Print out every entry that follows, exactly as written.

Records from a data source -
________________

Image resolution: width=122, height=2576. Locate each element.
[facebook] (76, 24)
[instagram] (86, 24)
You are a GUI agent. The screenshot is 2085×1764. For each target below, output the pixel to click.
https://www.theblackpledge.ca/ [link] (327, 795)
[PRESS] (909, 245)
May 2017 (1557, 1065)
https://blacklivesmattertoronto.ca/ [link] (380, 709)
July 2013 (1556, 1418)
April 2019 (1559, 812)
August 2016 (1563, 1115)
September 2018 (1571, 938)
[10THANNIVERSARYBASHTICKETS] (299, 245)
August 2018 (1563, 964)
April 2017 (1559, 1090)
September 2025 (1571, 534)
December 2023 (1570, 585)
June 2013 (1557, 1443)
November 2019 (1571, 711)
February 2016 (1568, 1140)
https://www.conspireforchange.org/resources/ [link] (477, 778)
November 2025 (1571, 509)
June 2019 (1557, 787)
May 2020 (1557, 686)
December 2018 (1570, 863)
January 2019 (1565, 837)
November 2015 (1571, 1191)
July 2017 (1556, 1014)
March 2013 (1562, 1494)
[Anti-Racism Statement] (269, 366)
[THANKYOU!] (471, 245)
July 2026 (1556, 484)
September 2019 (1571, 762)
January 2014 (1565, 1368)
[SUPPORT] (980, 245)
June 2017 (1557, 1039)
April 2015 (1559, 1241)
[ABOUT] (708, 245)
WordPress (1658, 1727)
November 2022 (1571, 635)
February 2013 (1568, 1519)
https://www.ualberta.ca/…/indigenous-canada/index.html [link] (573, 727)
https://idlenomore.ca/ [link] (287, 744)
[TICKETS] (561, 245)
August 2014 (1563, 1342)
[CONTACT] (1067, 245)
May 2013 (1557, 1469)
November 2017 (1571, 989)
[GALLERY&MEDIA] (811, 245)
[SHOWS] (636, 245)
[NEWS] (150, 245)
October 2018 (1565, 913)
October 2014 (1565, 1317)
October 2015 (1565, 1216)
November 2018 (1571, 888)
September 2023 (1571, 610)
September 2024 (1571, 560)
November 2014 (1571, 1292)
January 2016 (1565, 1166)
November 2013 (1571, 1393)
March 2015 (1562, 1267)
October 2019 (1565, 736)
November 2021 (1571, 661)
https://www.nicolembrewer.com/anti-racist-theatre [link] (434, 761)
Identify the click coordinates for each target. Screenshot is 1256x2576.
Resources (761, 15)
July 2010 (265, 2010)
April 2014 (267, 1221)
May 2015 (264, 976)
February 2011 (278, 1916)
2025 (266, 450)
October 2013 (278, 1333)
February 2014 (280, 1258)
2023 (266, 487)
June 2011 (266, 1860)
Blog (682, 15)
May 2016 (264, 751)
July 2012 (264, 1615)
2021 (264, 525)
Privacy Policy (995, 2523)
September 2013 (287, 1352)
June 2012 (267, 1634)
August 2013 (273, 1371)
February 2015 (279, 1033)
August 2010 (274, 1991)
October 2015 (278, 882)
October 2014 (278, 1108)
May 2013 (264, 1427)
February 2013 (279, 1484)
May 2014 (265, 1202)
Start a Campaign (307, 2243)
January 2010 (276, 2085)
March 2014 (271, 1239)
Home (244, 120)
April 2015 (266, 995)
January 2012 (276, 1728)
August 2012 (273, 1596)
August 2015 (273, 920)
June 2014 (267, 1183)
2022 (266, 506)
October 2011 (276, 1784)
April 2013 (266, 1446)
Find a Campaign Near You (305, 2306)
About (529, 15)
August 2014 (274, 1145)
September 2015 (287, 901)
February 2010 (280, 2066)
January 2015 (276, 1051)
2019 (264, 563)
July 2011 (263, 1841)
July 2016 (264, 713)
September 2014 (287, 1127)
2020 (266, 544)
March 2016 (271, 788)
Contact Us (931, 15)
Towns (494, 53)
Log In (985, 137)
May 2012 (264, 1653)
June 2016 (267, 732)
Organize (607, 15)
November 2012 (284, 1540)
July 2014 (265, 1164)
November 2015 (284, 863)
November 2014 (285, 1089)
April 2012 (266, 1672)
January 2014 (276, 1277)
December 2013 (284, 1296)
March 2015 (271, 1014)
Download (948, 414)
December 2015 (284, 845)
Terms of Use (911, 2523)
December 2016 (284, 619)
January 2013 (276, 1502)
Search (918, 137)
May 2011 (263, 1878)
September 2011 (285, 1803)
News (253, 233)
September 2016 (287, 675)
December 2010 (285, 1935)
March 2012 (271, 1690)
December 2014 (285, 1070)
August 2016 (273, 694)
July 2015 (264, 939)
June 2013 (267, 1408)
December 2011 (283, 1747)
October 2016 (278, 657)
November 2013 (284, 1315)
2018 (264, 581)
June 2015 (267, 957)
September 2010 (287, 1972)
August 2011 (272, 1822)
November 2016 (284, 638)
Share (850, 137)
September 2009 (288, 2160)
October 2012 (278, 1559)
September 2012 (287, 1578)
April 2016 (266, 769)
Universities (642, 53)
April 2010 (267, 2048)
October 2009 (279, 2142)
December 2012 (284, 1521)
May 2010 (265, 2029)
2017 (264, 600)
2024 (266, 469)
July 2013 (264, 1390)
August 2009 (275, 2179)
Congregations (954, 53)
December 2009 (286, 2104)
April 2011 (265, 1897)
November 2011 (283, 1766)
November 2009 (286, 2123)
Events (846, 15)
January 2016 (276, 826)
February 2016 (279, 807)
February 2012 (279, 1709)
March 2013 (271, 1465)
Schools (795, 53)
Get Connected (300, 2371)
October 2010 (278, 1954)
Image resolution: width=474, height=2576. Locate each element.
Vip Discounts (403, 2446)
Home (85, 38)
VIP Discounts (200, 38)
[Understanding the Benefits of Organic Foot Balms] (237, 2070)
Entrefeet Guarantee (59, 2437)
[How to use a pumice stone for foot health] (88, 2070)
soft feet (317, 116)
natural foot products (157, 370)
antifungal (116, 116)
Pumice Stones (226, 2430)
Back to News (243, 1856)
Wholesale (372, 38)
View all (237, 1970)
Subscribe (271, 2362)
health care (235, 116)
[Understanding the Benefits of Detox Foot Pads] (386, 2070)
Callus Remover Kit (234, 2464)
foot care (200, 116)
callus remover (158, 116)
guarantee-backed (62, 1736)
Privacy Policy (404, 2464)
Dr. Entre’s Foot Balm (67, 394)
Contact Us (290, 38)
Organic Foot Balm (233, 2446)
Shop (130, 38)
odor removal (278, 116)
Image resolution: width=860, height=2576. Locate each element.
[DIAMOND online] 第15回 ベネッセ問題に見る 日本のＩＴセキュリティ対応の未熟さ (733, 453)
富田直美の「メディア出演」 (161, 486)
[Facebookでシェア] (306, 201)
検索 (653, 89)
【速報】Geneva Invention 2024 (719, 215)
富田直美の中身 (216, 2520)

________________

Result for this exercise -
Image resolution: width=122, height=2576. Locate each element.
[facebook] (76, 24)
[instagram] (86, 24)
You are a GUI agent. The screenshot is 2085×1764. For each target below, output the pixel to click.
https://www.theblackpledge.ca/ [link] (327, 795)
[PRESS] (909, 245)
May 2017 (1557, 1065)
https://blacklivesmattertoronto.ca/ [link] (380, 709)
July 2013 (1556, 1418)
April 2019 (1559, 812)
August 2016 (1563, 1115)
September 2018 (1571, 938)
[10THANNIVERSARYBASHTICKETS] (299, 245)
August 2018 (1563, 964)
April 2017 (1559, 1090)
September 2025 (1571, 534)
December 2023 (1570, 585)
June 2013 (1557, 1443)
November 2019 (1571, 711)
February 2016 (1568, 1140)
https://www.conspireforchange.org/resources/ [link] (477, 778)
November 2025 (1571, 509)
June 2019 (1557, 787)
May 2020 (1557, 686)
December 2018 (1570, 863)
January 2019 (1565, 837)
November 2015 (1571, 1191)
July 2017 (1556, 1014)
March 2013 (1562, 1494)
[Anti-Racism Statement] (269, 366)
[THANKYOU!] (471, 245)
July 2026 (1556, 484)
September 2019 (1571, 762)
January 2014 (1565, 1368)
[SUPPORT] (980, 245)
June 2017 (1557, 1039)
April 2015 (1559, 1241)
[ABOUT] (708, 245)
WordPress (1658, 1727)
November 2022 (1571, 635)
February 2013 (1568, 1519)
https://www.ualberta.ca/…/indigenous-canada/index.html [link] (573, 727)
https://idlenomore.ca/ [link] (287, 744)
[TICKETS] (561, 245)
August 2014 (1563, 1342)
[CONTACT] (1067, 245)
May 2013 (1557, 1469)
November 2017 (1571, 989)
[GALLERY&MEDIA] (811, 245)
[SHOWS] (636, 245)
[NEWS] (150, 245)
October 2018 (1565, 913)
October 2014 (1565, 1317)
October 2015 (1565, 1216)
November 2018 (1571, 888)
September 2023 (1571, 610)
September 2024 (1571, 560)
November 2014 (1571, 1292)
January 2016 (1565, 1166)
November 2013 (1571, 1393)
March 2015 (1562, 1267)
October 2019 (1565, 736)
November 2021 (1571, 661)
https://www.nicolembrewer.com/anti-racist-theatre [link] (434, 761)
Identify the click coordinates for each target. Screenshot is 1256x2576.
Resources (761, 15)
July 2010 (265, 2010)
April 2014 (267, 1221)
May 2015 (264, 976)
February 2011 (278, 1916)
2025 (266, 450)
October 2013 (278, 1333)
February 2014 (280, 1258)
2023 (266, 487)
June 2011 (266, 1860)
Blog (682, 15)
May 2016 (264, 751)
July 2012 (264, 1615)
2021 (264, 525)
Privacy Policy (995, 2523)
September 2013 (287, 1352)
June 2012 (267, 1634)
August 2013 (273, 1371)
February 2015 (279, 1033)
August 2010 (274, 1991)
October 2015 (278, 882)
October 2014 (278, 1108)
May 2013 (264, 1427)
February 2013 (279, 1484)
May 2014 (265, 1202)
Start a Campaign (307, 2243)
January 2010 (276, 2085)
March 2014 (271, 1239)
Home (244, 120)
April 2015 (266, 995)
January 2012 (276, 1728)
August 2012 (273, 1596)
August 2015 (273, 920)
June 2014 (267, 1183)
2022 (266, 506)
October 2011 (276, 1784)
April 2013 (266, 1446)
Find a Campaign Near You (305, 2306)
About (529, 15)
August 2014 (274, 1145)
September 2015 (287, 901)
February 2010 (280, 2066)
January 2015 (276, 1051)
2019 (264, 563)
July 2011 (263, 1841)
July 2016 (264, 713)
September 2014 (287, 1127)
2020 (266, 544)
March 2016 (271, 788)
Contact Us (931, 15)
Towns (494, 53)
Log In (985, 137)
May 2012 (264, 1653)
June 2016 (267, 732)
Organize (607, 15)
November 2012 (284, 1540)
July 2014 (265, 1164)
November 2015 (284, 863)
November 2014 (285, 1089)
April 2012 (266, 1672)
January 2014 (276, 1277)
December 2013 (284, 1296)
March 2015 (271, 1014)
Download (948, 414)
December 2015 (284, 845)
Terms of Use (911, 2523)
December 2016 (284, 619)
January 2013 (276, 1502)
Search (918, 137)
May 2011 (263, 1878)
September 2011 (285, 1803)
News (253, 233)
September 2016 (287, 675)
December 2010 (285, 1935)
March 2012 (271, 1690)
December 2014 (285, 1070)
August 2016 (273, 694)
July 2015 (264, 939)
June 2013 (267, 1408)
December 2011 (283, 1747)
October 2016 (278, 657)
November 2013 (284, 1315)
2018 (264, 581)
June 2015 (267, 957)
September 2010 (287, 1972)
August 2011 (272, 1822)
November 2016 (284, 638)
Share (850, 137)
September 2009 (288, 2160)
October 2012 (278, 1559)
September 2012 (287, 1578)
April 2016 (266, 769)
Universities (642, 53)
April 2010 (267, 2048)
October 2009 (279, 2142)
December 2012 (284, 1521)
May 2010 (265, 2029)
2017 (264, 600)
2024 (266, 469)
July 2013 (264, 1390)
August 2009 (275, 2179)
Congregations (954, 53)
December 2009 (286, 2104)
April 2011 (265, 1897)
November 2011 (283, 1766)
November 2009 (286, 2123)
Events (846, 15)
January 2016 (276, 826)
February 2016 (279, 807)
February 2012 (279, 1709)
March 2013 (271, 1465)
Schools (795, 53)
Get Connected (300, 2371)
October 2010 (278, 1954)
Image resolution: width=474, height=2576. Locate each element.
Vip Discounts (403, 2446)
Home (85, 38)
VIP Discounts (200, 38)
[Understanding the Benefits of Organic Foot Balms] (237, 2070)
Entrefeet Guarantee (59, 2437)
[How to use a pumice stone for foot health] (88, 2070)
soft feet (317, 116)
natural foot products (157, 370)
antifungal (116, 116)
Pumice Stones (226, 2430)
Back to News (243, 1856)
Wholesale (372, 38)
View all (237, 1970)
Subscribe (271, 2362)
health care (235, 116)
[Understanding the Benefits of Detox Foot Pads] (386, 2070)
Callus Remover Kit (234, 2464)
foot care (200, 116)
callus remover (158, 116)
guarantee-backed (62, 1736)
Privacy Policy (404, 2464)
Dr. Entre’s Foot Balm (67, 394)
Contact Us (290, 38)
Organic Foot Balm (233, 2446)
Shop (130, 38)
odor removal (278, 116)
Image resolution: width=860, height=2576. Locate each element.
[DIAMOND online] 第15回 ベネッセ問題に見る 日本のＩＴセキュリティ対応の未熟さ (733, 453)
富田直美の「メディア出演」 (161, 486)
[Facebookでシェア] (306, 201)
検索 (653, 89)
【速報】Geneva Invention 2024 (719, 215)
富田直美の中身 (216, 2520)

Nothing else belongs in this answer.